── Data provided

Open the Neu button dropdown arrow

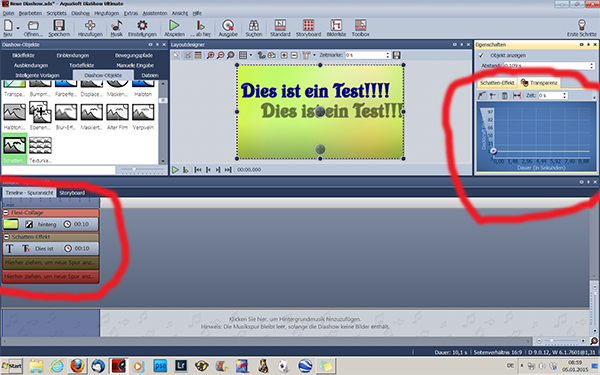pyautogui.click(x=18, y=28)
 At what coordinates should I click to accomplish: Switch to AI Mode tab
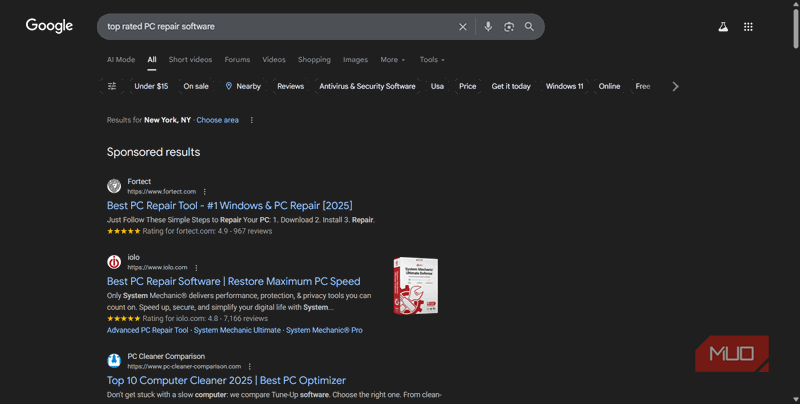coord(120,60)
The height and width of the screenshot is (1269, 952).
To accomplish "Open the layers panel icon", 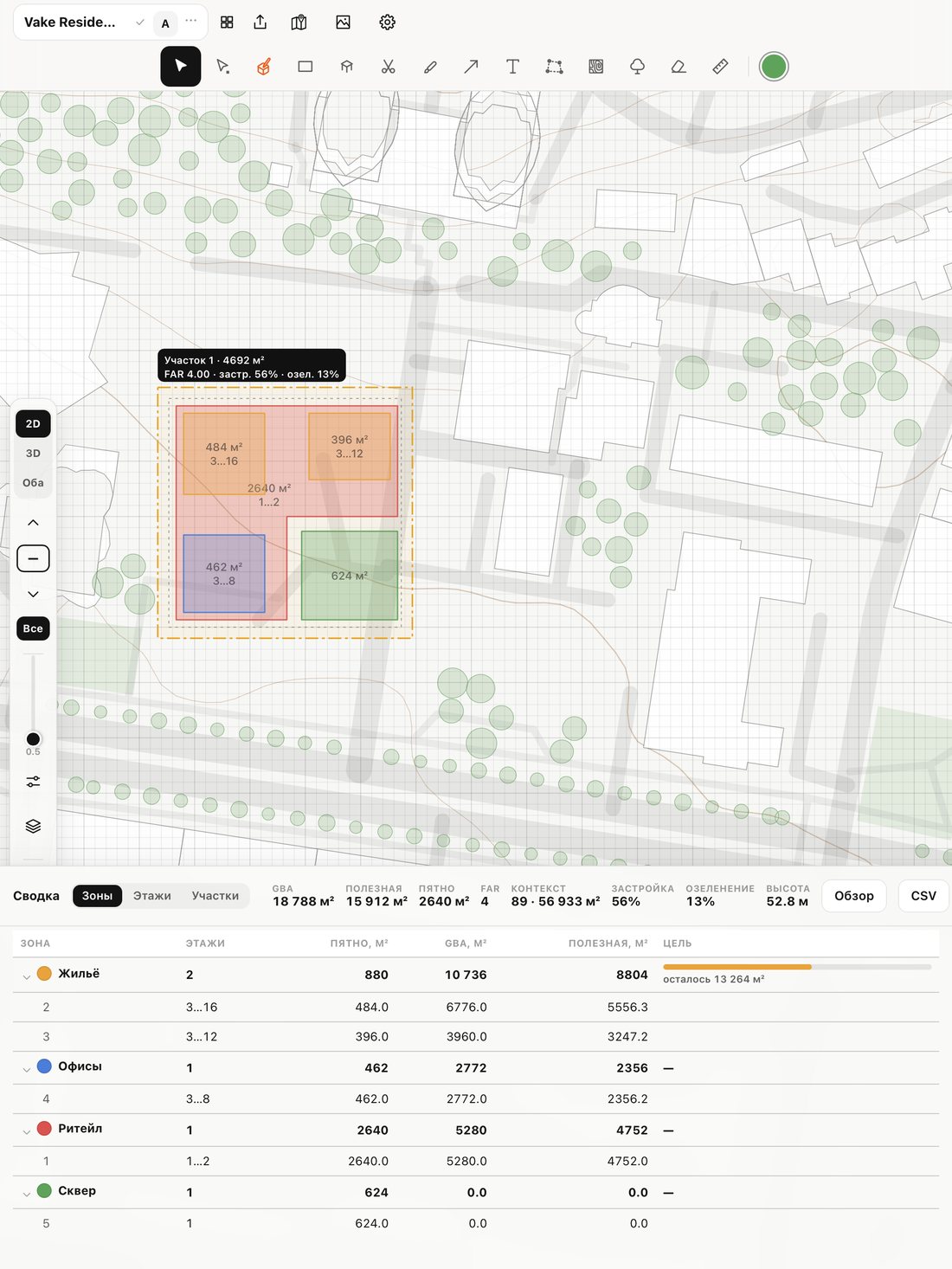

────

§ Required work: In your copy, include no pictures, but reproduce all records exactly.

§ Answer section:
Open the Neu button dropdown arrow

pyautogui.click(x=18, y=28)
 At what coordinates should I click to accomplish: Switch to AI Mode tab
coord(120,60)
The height and width of the screenshot is (1269, 952).
To accomplish "Open the layers panel icon", 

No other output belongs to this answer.